Hoe de procedure is verlopen, blijkt uit het volgende:
1.1.1. de dagvaarding met 3 producties is op 20 april 2020 bij gedaagden bezorgd,
1.1.2. gedaagden hebben schriftelijk op de dagvaarding gereageerd (conclusie van antwoord). Zij hebben 16 producties bijgevoegd,
1.1.3. [eiseres] heeft daarop schriftelijk gereageerd (conclusie van repliek). Zij heeft de producties 4 t/m 6 bijgevoegd,
1.1.4. vervolgens hebben gedaagden een schriftelijke reactie gegeven (conclusie van dupliek),
1.1.5. gedaagden hebben daarna de aanvullende producties 17 t/m 22 toegezonden,
1.1.6. [eiseres] heeft de aanvullende producties 7 t/m 16 toegestuurd,
1.1.7. de mondelinge behandeling van de zaak heeft plaatsgevonden op 16 maart 2021. Op die zitting zijn ook een aantal andere zaken over hetzelfde onderwerp van andere (voormalig) huurders van gedaagden behandeld, voor wie mrs. Gabrelian en Folsche als gemachtigden optreden (zaaknummers 8586762, 8587062, 8587030 en 8587084). De griffier heeft aantekening gemaakt van wat er is besproken. Partijen hebben ieder een pleitnota overgelegd.

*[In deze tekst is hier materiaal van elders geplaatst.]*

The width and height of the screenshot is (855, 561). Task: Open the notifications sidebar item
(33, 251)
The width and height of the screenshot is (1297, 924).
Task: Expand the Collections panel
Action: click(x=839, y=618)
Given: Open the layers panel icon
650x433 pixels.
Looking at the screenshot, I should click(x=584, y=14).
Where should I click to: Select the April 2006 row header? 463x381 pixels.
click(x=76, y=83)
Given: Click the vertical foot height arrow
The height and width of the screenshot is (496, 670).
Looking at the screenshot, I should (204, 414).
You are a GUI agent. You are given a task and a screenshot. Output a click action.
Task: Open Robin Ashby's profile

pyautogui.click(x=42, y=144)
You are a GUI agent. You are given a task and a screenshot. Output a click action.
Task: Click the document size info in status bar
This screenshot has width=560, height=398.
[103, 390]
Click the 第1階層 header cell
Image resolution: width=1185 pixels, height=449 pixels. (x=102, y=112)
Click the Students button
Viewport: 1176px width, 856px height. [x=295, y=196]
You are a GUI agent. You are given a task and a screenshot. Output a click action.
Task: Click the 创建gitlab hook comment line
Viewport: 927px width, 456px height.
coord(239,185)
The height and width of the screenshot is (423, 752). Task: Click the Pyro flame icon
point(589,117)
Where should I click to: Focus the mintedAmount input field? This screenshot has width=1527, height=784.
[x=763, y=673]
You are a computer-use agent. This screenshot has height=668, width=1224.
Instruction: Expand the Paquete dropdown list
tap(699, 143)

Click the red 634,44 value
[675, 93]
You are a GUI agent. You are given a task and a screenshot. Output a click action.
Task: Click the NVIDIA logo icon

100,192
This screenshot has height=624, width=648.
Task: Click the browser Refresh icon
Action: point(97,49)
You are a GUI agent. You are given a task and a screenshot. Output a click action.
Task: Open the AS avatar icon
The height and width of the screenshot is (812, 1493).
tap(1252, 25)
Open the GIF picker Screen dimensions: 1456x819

1.1.8. Ter zitting is met partijen besproken dat eisers, waaronder ook [eiseres] , de kantonrechter hebben gevraagd prejudiciële vragen te stellen aan de Hoge Raad en aan het Europese Hof van Justitie. Gedaagden hebben te kennen gegeven daartegen bezwaar te hebben. Ook hebben zij verklaard bezwaar te hebben tegen aanhouding van de zaak in afwachting van het antwoord op gelijkluidende prejudiciële vragen die, op verzoek van beide in die procedure betrokken partijen, mogelijk in een andere bij de kantonrechter aanhangige procedure zullen worden gesteld. Gedaagden willen in deze rechtszaak op zo kort mogelijke termijn een uitspraak.
1.1.9. Aan het slot van de zitting is met partijen afgesproken dat zij met elkaar in overleg zullen treden over een mogelijke regeling van een deel van het geschil dat speelt in een aantal van de andere ter zitting behandelde zaken, namelijk de gebreken, en dat zij op een termijn van twee weken de kantonrechter zullen berichten of zij tot een minnelijke regeling zijn gekomen. Daarna zou in alle zaken op 28 april 2021 vonnis worden gewezen. Bij brief van 31 maart 2021 heeft mr. Folsche namens eisers bericht dat partijen over de gebreken geen regeling hebben bereikt en dat zij de kantonrechter vragen om vonnis te wijzen ook ten aanzien van de gebreken. De vonnisdatum is nader bepaald op 14 juli 2021. Ook die datum is vanwege vakantie en de complexiteit van de verschillende met elkaar samenhangende zaken niet gehaald. De kantonrechter heeft daarom bepaald dat het vonnis vandaag zal zijn.